WHAT IS NEEDED - Read the listing below and copy out each line where the word "This" occurs.

── DATASET RECORDS ──

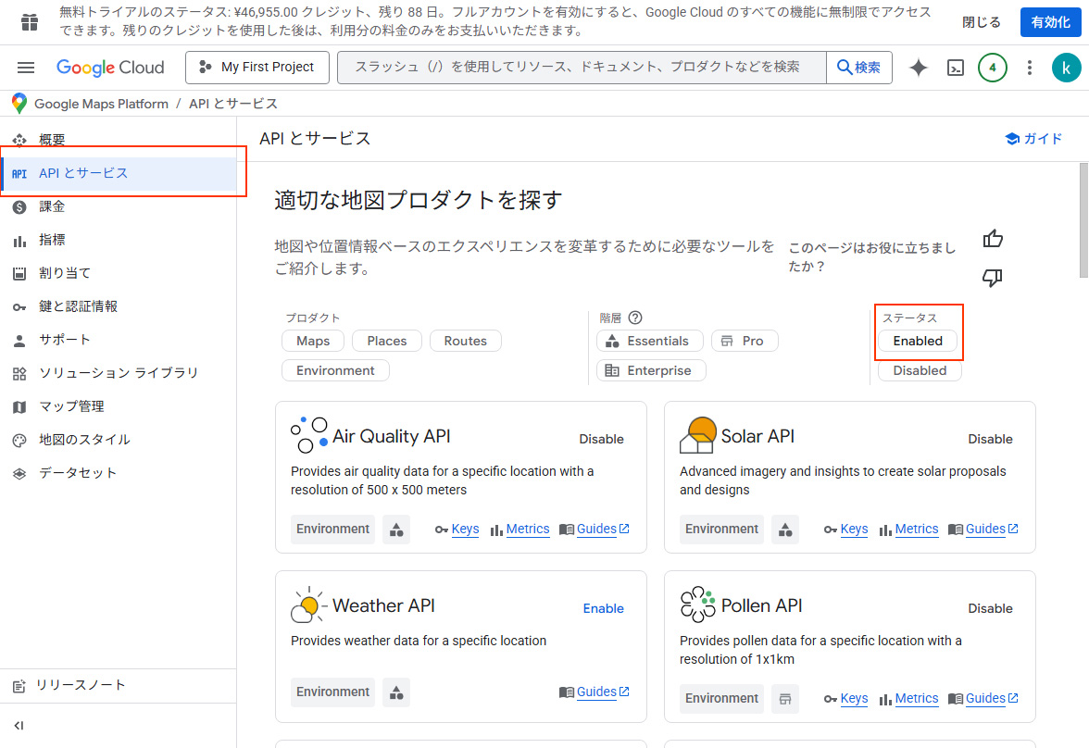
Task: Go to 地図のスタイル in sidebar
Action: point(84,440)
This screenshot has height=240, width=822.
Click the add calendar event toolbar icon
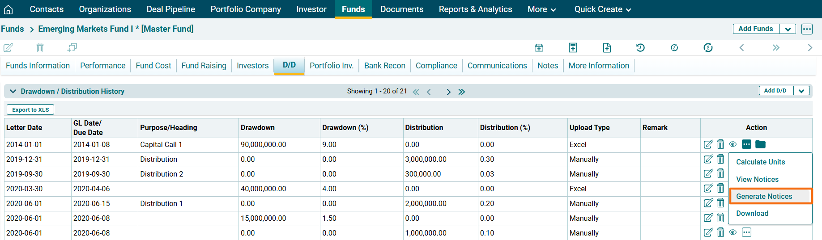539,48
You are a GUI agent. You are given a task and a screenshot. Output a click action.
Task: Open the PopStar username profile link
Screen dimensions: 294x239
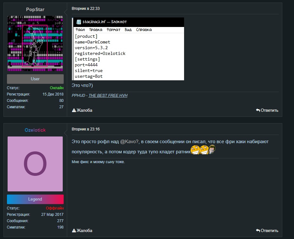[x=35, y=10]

───
── DATASET RECORDS ──

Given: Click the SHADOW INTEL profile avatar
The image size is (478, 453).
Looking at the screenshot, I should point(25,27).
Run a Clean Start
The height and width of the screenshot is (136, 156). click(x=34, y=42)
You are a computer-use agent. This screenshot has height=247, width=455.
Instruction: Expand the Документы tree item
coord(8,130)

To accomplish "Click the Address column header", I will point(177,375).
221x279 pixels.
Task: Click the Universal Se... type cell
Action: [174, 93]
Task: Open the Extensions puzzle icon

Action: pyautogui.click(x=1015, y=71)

───

WRITTEN ANSWER -
This screenshot has height=240, width=822.
You are a computer-use agent. This screenshot has height=247, width=455.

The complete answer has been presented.